When I used to teach Sindhi to non-Sindhis, quite a few students would have trouble understanding even Devanagari. (38M; translated)

Hindi is not compulsory after Class 10 […] So, people are not giving any importance to Hindi. They are saying, “We only need to pass, so the bare minimum is enough.” So that’s why people are losing interest in Hindi in India, especially in cosmopolitan cities. (47M)

For most interviewees who had not heard of 𝚜𝚍-𝙳𝚎𝚟𝚊, the prospect seemed inconsequential.

I don’t know what the use case would be for someone to be writing Sindhi in the Devanagari script. Because you might as well speak it out, and write it in a universal script which everyone already understands. (03M)

For most interviewees, this “universal script” was Roman. However, acceptance of Roman’s supposed universality did not necessarily translate into support for using it for the Sindhi language.

Sindhi-Roman (𝚜𝚍-𝙻𝚊𝚝𝚗)

Conversance with Roman within the Sindhi community was the most salient theme in the data. All but four interviewees indicated having read at least some content in 𝚜𝚍-𝙻𝚊𝚝𝚗, typically in the form of text messages (SMS) or snippets on social media. However, for most interviewees, these texts or snippets were the only exposure to 𝚜𝚍-𝙻𝚊𝚝𝚗 they had received. Moreover, these pieces of writing were usually of extremely short length, and typically comprised jokes or greetings.

My nephew sometimes sends me some jokes in Sindhi, written in Roman. (48F)

The short messages in 𝚜𝚍-𝙻𝚊𝚝𝚗 that interviewees were familiar with were typically written using ad hoc graph-phone correspondences loosely inspired by the Hunterian variant of 𝚎𝚗-𝙻𝚊𝚝𝚗. However, the unpredictability of graph-phone correspondences in such writing and the resultant opacity made it difficult to decipher, even for fluent speakers of Sindhi.

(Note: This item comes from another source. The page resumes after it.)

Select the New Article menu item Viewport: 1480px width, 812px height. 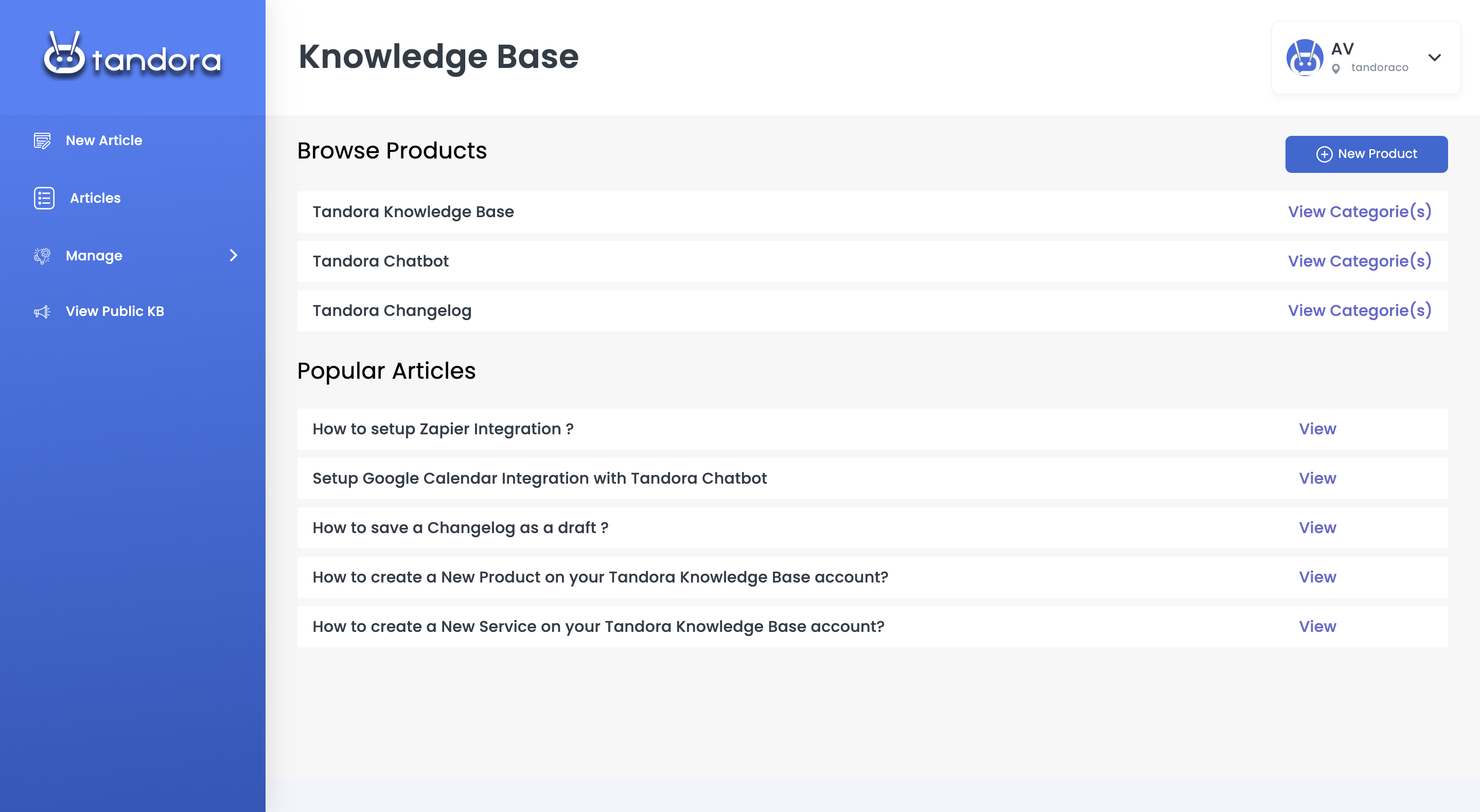104,141
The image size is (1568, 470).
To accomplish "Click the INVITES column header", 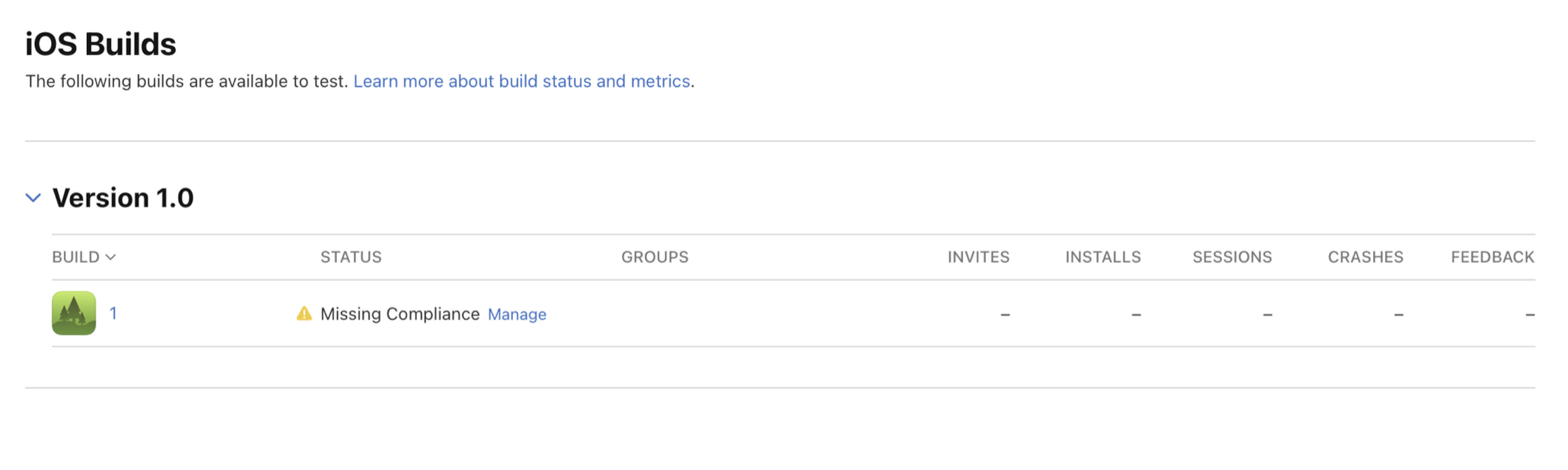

The saving grace was the typically short length of such 𝚜𝚍-𝙻𝚊𝚝𝚗 texts.

You have these little Sindhi jokes or forwards on social media. It takes me time to understand. But because it’s just a small paragraph — 2 lines, 3 lines — it’s fine. I manage. (14F)

The finer aspects of the 𝚜𝚍-𝙻𝚊𝚝𝚗 writing that interviewees were exposed to is examined later in this section, under the basic theme ‘Familiarity | Graphematic detail’.

Regardless of exposure, interviewee opinion on 𝚜𝚍-𝙻𝚊𝚝𝚗 was not unanimous, as was the case with 𝚜𝚍-𝙳𝚎𝚟𝚊. Opinion was divided among those in favour of, against and uncommitted towards the idea of 𝚜𝚍-𝙻𝚊𝚝𝚗. All but two interviewees agreed that Roman was well-known among the community in India and in the diaspora. Of these, 24 interviewees explicitly indicated that 𝚜𝚍-𝙻𝚊𝚝𝚗 would be a good idea. This included one interviewee who had never seen any 𝚜𝚍-𝙻𝚊𝚝𝚗 text prior to the interview.

With Sindhi in Roman, the advantage would be everyone would be more comfortable with that. Everyone can understand that, every Sindhi person. (22M)

This sentiment was similar to the basic argument underlying the pro-𝚜𝚍-𝙳𝚎𝚟𝚊 views, namely that Devanagari was suitable for Sindhi, at least in India, because the script was already widely known in the country. However, supporters of 𝚜𝚍-𝙻𝚊𝚝𝚗 bolstered their claim further by alluding to Roman’s prevalence worldwide. Of the 20 interviewees based outside India, 12 unequivocally backed 𝚜𝚍-𝙻𝚊𝚝𝚗.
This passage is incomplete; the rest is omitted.